Na saída ela já estava esperando, pegaram o carro dele e foram a um barzinho fora do circuito dos estudantes, ele não queria que nenhum conhecido atrapalhasse a conversa que ele tinha que ter com ela.
Depois de duas rodadas de chope, com ela já bem alegre, ele resolveu que era chegado o momento: “Olha Mariana, você deve ter notado que desde que nos vimos pela primeira vez eu tenho demonstrado certo interesse”.
-Eu também, sinto algo desde que te vi pela primeira vez.
Então fez a proposta.
Ela o olhou com os olhos arregalados, não acreditando no que estava ouvindo e sem nada melhor para dizer só perguntou - Pra que?
Contou seus motivos, e ela com lagrimas nos olhos, negou-se com veemência. Ele insistiu.
Ela disse que precisava falar com a mãe, pedir permissão, ele estranhou, mas concordou. Ela levantou e afastou-se da mesa, pegou o celular e, após teclar, começou a falar em voz baixa, tapando com a mão em concha o bocal para abafar o som do ambiente, concordou com a cabeça com algo que a mãe disse e passou-lhe o celular.
“Alo”.
-Por que você deseja trocar um carro praticamente novo por um de trinta anos caindo aos pedaços? Perguntou-lhe a voz autoritária do outro lado.

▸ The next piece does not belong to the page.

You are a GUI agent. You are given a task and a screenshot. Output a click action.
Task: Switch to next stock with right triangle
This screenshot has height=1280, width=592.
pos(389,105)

“Olha, eu sempre quis ter um como este e quando ouvi o som do motor do carro da Mariana sabia que era o que estava esperando”.

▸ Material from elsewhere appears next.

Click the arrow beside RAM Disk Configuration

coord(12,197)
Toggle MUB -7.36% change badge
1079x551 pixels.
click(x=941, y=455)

-Por que você sempre quis ter um carro como este?
“Eu sei que você deve estar estranhando, trocar um carro de dois anos por um de trinta, assim sem mais nem menos, mas é sonho de infância, ter um Passat verde musgo, teto solar e rodas de liga leve, claro que terei que reformá-lo, mas isso não vem ao caso”.
-Com o dinheiro que você iria gastar não seria o caso de comprar um já pronto, não sairia mais barato?
“A senhora não entende, foi o som do motor”.
-Uma última pergunta, a Mariana tem a mania do pai dela, acelerar o carro antes de desligar, foi isso que chamou tua atenção?
Ele concordou.
-O meu falecido marido tinha a mesma mania, quando ouvi pela primeira vez me apaixonei, só que pelo motorista e não pelo carro, me deixa falar com minha filha.
Devolvi o celular para Mariana, ela ouviu atentamente o que a mãe lhe dizia e desligou, virou-se para ele e disse – Me leve para casa.
O percurso foi feito em um silencio constrangido.
-Tenho que te contar uma coisa, disse ela quando chegaram ao prédio em que ela morava enquanto ele olhava o Passat.
-Não posso me desfazer desse carro, foi o primeiro carro que meu pai comprou, quando conheceu minha mãe era esse carro que ele dirigia e, segundo minha mãe, fui gerada no banco ai atrás. Meu pai sempre dizia que não podia vender por causa disso, e deixou-o para mim.
Minha mãe acha que isto é besteira e que devo aceitar.
“Olha, vou cuidar bem dele”.
-Tudo bem então, mas com uma condição, quando acabar a reforma quero que você me leve para dirigi-lo um pouco.
Ele concordou e eles trocaram as chaves e os documentos
Enquanto ela se dirigia para o portão de entrada do prédio, ele ficou acompanhando com os olhos aquele rebolado “tenho, mas não te dou” dela.
“Bem, até que ela não é de se jogar fora e este banco traseiro parece confortável”.